Compounding: Q2 2026 Recurring Revenue Market Report
Compounding is Lever 6 Capital’s quarterly market report focused on recurring revenue companies, valuation trends, operating performance, capital markets activity, and the signals that influence enterprise value.
SaaS Valuation Multiples for 2026: What Your Raise or Exit Is Worth
For much of the past decade, recurring revenue was treated less as a business model than a magic spell. Put “subscription” or “SaaS” on the label, grow ARR quickly enough, and capital would do the rest.
That era is over.
The first issue of Compounding, Lever 6 Capital’s quarterly recurring revenue market intelligence report, argues that the great repricing of recurring revenue companies has largely run its course. The compression is complete. The divergence has begun.

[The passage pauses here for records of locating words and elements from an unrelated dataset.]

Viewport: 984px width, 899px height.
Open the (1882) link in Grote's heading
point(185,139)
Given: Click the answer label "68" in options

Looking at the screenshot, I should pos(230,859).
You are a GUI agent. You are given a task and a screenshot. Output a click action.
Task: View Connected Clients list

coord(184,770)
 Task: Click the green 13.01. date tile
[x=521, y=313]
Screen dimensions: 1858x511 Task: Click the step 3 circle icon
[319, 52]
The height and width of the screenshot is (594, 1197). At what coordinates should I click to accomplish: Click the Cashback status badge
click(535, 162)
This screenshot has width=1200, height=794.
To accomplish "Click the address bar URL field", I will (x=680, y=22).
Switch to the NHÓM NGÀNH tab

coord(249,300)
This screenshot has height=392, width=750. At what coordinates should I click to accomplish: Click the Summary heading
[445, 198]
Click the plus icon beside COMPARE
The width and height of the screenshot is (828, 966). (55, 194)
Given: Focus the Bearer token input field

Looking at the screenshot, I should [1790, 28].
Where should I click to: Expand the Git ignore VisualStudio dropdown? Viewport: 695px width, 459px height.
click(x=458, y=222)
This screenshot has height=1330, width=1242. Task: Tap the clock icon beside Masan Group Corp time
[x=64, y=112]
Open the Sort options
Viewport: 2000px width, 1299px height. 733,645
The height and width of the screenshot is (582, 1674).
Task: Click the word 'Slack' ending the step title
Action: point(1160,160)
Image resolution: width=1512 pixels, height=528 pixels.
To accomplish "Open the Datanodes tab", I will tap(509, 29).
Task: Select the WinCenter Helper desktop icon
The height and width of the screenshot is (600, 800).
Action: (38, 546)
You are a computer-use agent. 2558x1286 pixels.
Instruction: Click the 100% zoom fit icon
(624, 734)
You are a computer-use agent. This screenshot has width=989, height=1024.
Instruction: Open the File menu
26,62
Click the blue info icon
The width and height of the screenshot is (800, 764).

The market is no longer asking whether revenue repeats. It is asking whether the business deserves to compound.
In this issue, we examine a 130-company public market universe across six recurring revenue tiers, including core cloud software, infrastructure and security, fintech and payments, marketing technology, healthcare SaaS, and HCM and learning platforms. The headline finding is blunt: median EV/Revenue has fallen to 3.0x, down sharply from a year ago. Yet free cash flow margins have held steady, suggesting investors are not abandoning recurring revenue. They are becoming more discriminating about it.
The distinction matters. A company with recurring invoices is not necessarily a compounding business. True compounders retain customers because the product becomes embedded in how they work. Renewal is not inertia. It is evidence.
This issue also looks at stock-based compensation, a cost often flattered away in non-GAAP presentations. When stock compensation is treated as an economic expense, more than half of the companies that appear to pass the Rule of 40 no longer do. The result is a less generous, but more useful, view of software profitability.
We also introduce the Recurring Revenue Quality Score, a forthcoming disclosure-based framework that will analyze how companies describe recurring revenue, retention, contractual durability, and customer impact in their 10-K filings. The premise is simple: companies with real recurring revenue architecture tend to disclose it with precision. Companies without it often speak in fog.
The implication for founders, investors, and operators is clear. The next cycle will not reward growth alone. It will reward evidence of durable retention, efficient expansion, disciplined compensation, high-quality revenue, and customer impact that withstands budget scrutiny.
Recurring revenue is still powerful. But it is no longer self-explanatory.
FAQs
What revenue multiple can a SaaS company raise or sell at in 2026?
Public recurring revenue companies now trade at a median EV/Revenue of 3.0x, down from 4.7x a year ago. That figure sets the reference point investors and acquirers anchor to. Quality commands a premium above it: companies clearing the Rule of 40 trade well higher, and the sector's most durable names still hold double-digit multiples. (Coverage Universe of 130 US-listed companies. Data: Calcbench, LTM as of May 8, 2026; share price from LSEG Data & Analytics.)
How do investors value recurring revenue businesses now versus the 2021 peak?
The repricing is largely complete. Median EV/Revenue fell 35% over three years, and most of that move happened in the last twelve months. At the 2021 peak, the best-regarded names traded at 20x to 30x revenue. Those multiples are gone. The market is no longer paying for growth alone. It is paying for evidence that the revenue compounds.
What is a good Rule of 40 score, and how many SaaS companies actually pass it?
The Rule of 40 holds: revenue growth plus free cash flow margin should clear 40%. Only 37% of the Coverage Universe passes it (48 of 130 companies), and the median score is 35%. Clearing the threshold puts a company in the top third of the public market and is the single clearest signal a founder can show an investor.
Does stock-based compensation change what my company is really worth?
Yes, and most presentations hide it. The standard Rule of 40 treats stock compensation as if it costs nothing. Count it as the real expense it is, and the number of passing companies falls from 48 to 20: a 58% reduction. The typical company pays 11.3% of revenue in equity. Buyers increasingly underwrite the adjusted figure, so founders should know their number before a diligence team computes it for them.
Is 2026 a good time to sell a SaaS company?
The multiple environment is below the last cycle, but the discount is not uniform. Capital is rewarding durable retention and real cash generation, and penalizing growth that only looked efficient when capital was cheap. A company with strong net revenue retention and positive free cash flow can transact at a premium to the 3.0x median. A growth-only story cannot. The question is no longer whether multiples recover. It is whether your business has earned the one it wants.